#### STATED GOAL 1:
Using the passage on stock index investing, say whether each statement agrees with it, answering yes or no and quoting the words that decide it: (a) The JCI closed at 4,316.69 in 2012. (b) The JCI rose 50.6 percent in 2008. (c) The Dollar Cost Averaging concept is easier to apply for people who count on monthly salaries.
#### STATED GOAL 2:
Rewrite the entries between the line holding "Open Windows Media Player from the taskbar" and the last line of the entries, inclusive, as a Markdown table with the columns Row and Entry. Number each line and leave out blank lines.

## BEGIN TEXT EXCERPT

In general, the Composite Index of a country tends to show positive movement in the long term. In Indonesia for instance, did you know that the JCI in 2002,was at 424.95 and was closed at 4,316.69 in 2012? If you had invested in the JCI during that 10-year period, the yield would have reached 916% or 91.6% per year, despite the fact that the JCI dropped 50.6 percent in 2008.

The positive JCI movement in the long term is usually driven by the positive performance of the companies included in the JCI, due to national economic growth.

As an example, when a country’s economy is growing, the citizens’ income and welfare are also improving. This will result in increased demand for products and services. For example, for a company that makes toothpaste, citizens’ income and population growth will boost demand for its toothpaste products. The company will then respond to the growing demands by increasing its production capacity or introducing new variants at higher prices. What does it mean? Of course it will lead to increased product sales and company’s profit, which will boost the company’s share price, following the company’s positive performance. If several companies are experiencing positive growth in their performance, the stock exchange where those companies are listed will also see positive moves. So, commit to long-term investments regularly to avoid unfortunate timing or unfavorable investment climate.

After learning about the Dollar Cost Averaging concept, we hope you who have started investing are getting more enthusiastic, and those of you who have yet to start investing can soon begin. For those who count on monthly salaries, holiday bonuses, and bonuses, this concept is easier to apply because we only have to discipline ourselves in allocating money into a fixed investment fund taken off of our monthly salary. If we apply the concept in a long-term period, we will be able to meet our future needs early. Let it snowball from something small into something great. Prove it with periodic investment!

## END TEXT EXCERPT
## BEGIN EXERCISE DATA

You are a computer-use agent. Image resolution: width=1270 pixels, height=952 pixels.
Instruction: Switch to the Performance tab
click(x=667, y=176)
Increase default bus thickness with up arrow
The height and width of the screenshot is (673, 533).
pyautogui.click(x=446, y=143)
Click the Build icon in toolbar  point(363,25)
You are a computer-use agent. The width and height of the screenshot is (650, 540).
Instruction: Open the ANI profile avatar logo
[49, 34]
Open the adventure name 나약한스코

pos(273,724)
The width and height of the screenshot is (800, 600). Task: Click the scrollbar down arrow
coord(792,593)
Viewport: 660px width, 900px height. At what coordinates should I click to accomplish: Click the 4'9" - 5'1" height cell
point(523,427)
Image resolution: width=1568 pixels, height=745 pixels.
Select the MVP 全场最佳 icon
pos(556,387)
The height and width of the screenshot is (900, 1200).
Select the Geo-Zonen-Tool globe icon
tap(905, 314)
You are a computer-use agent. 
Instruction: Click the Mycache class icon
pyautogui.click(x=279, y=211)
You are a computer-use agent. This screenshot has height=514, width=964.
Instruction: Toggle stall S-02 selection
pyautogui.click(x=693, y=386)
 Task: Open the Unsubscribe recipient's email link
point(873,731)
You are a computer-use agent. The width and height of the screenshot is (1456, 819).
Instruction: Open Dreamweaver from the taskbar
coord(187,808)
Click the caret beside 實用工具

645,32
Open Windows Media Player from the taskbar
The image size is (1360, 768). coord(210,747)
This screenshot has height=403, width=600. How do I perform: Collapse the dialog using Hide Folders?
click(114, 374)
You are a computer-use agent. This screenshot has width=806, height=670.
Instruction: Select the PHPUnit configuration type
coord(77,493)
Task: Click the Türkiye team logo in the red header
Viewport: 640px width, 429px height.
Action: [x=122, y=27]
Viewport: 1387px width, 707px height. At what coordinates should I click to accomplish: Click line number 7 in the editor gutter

## END EXERCISE DATA

#### PROBLEM SOLUTION 1:
(a) Yes: "was closed at 4,316.69 in 2012"
(b) No: "the JCI dropped 50.6 percent in 2008"
(c) Yes: "For those who count on monthly salaries, holiday bonuses, and bonuses, this concept is easier to apply"

#### PROBLEM SOLUTION 2:
| Row | Entry |
|---|---|
| 1 | Open Windows Media Player from the taskbar |
| 2 | The image size is (1360, 768). coord(210,747) |
| 3 | This screenshot has height=403, width=600. How do I perform: Collapse the dialog using Hide Folders? |
| 4 | click(114, 374) |
| 5 | You are a computer-use agent. This screenshot has width=806, height=670. |
| 6 | Instruction: Select the PHPUnit configuration type |
| 7 | coord(77,493) |
| 8 | Task: Click the Türkiye team logo in the red header |
| 9 | Viewport: 640px width, 429px height. |
| 10 | Action: [x=122, y=27] |
| 11 | Viewport: 1387px width, 707px height. At what coordinates should I click to accomplish: Click line number 7 in the editor gutter |